━━━━━ TRECHO SELECIONADO

E, nesse sentido, é perfeitamente possível afirmar que Festim Diabólico é um laboratório em que Hitchcock resolveu fazer experimentações. Anos depois, o próprio diretor chegou a afirmar que sua experiência “não havia dado certo”, mas, nesse ponto, discordo veementemente do Mestre do Suspense. Ainda que ele tenha que ter sacrificado um pouco da profundidade da narrativa em vista das limitações técnicas que ele se auto-impôs, o resultado é um pequeno, mas eficiente thriller que consegue ter muito mais recheio do que talvez o próprio Hitchcock tenha se dado crédito.

A história, baseada em peça de teatro de 1929 escrita pelo dramaturgo e romancista britânico Patrick Hamilton, é simples, mas macabra: dois amigos matam um terceiro e colocam o corpo em um baú na sala de seu apartamento, que serve de mesa para um jantar ao qual convidam seu professor. O objetivo é provar que é sim possível cometer o “crime perfeito”.

━━━━━━━━━━
━━━━━ INFORMAÇÕES FORNECIDAS

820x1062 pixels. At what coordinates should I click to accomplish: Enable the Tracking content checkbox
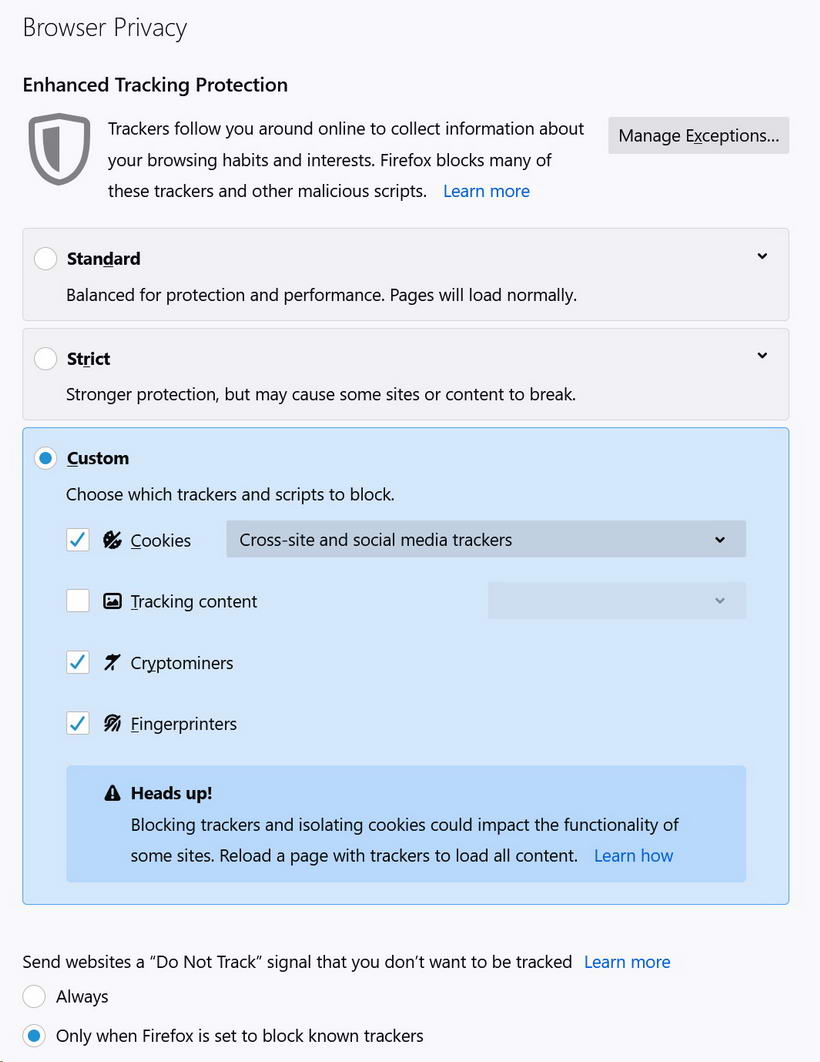coord(78,602)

━━━━━━━━━━

TAREFA SOLICITADA ▸ Retome o texto sobre Festim Diabólico e continue-o a partir de sua última frase.

RESPOSTA DA TAREFA ▸
Hitchcock decidiu manter a estrutura de peça de teatro, mas sem fazer teatro filmado, o que potencialmente teria tornado o filme extremamente enfadonho, apesar dos curtos 80 minutos de duração. Com toda a ação se passando quase em tempo real e apenas uma sequência – a de abertura, quando vemos o diretor em uma de suas famosas pontas – passada fora do apartamento de Brandon (John Dall) e Phillip (Farley Granger), Hitchcock trabalhou com enorme engenhosidade e com uma câmera inacreditavelmente fluida e movimentada, com close-ups (como no estrangulamento), planos americanos e planos médios, além de travellings quase que exclusivamente de um lado para o outro do apartamento em linha reta. Para conseguir esse feito, Hitchcock trabalhou em sincronia extrema com a equipe técnica para criar um cenário que pudesse ser movimentado durante as filmagens. As paredes, assim, foram montadas em cima de trilhos e era abertas e fechadas na medida do necessário, com ensaios que envolveram não só os atores, mas também os técnicos responsáveis por mexer em toda a estrutura. Além disso, o ciclorama (cenário de fundo) usado em Festim Diabólico foi o maior usado até 1948, além de um dos mais complexos, pois não só envolvia imagens de Nova York, como nuvens, fumaça de chaminé, luzes e iluminação que se modificavam na medida em que o tempo passava. É um divertimento esquecer o resto do filme e só focar nesses aspectos técnicos que, muitas vezes, passam despercebidos.

E Festim Diabólico ainda foi o primeiro filme do diretor em Technicolor, o que, à época, significava câmeras ainda maiores, que tiveram que ser montadas em estruturas móveis silenciosas especiais, só para complicar a vida dos técnicos. Mas o resultado valeu a pena, apesar dos comentários negativos do próprio diretor. É absolutamente fascinante ver a história se desenrolar ao longo dos 80 minutos de projeção como se literalmente fôssemos o observador onipresente e onisciente.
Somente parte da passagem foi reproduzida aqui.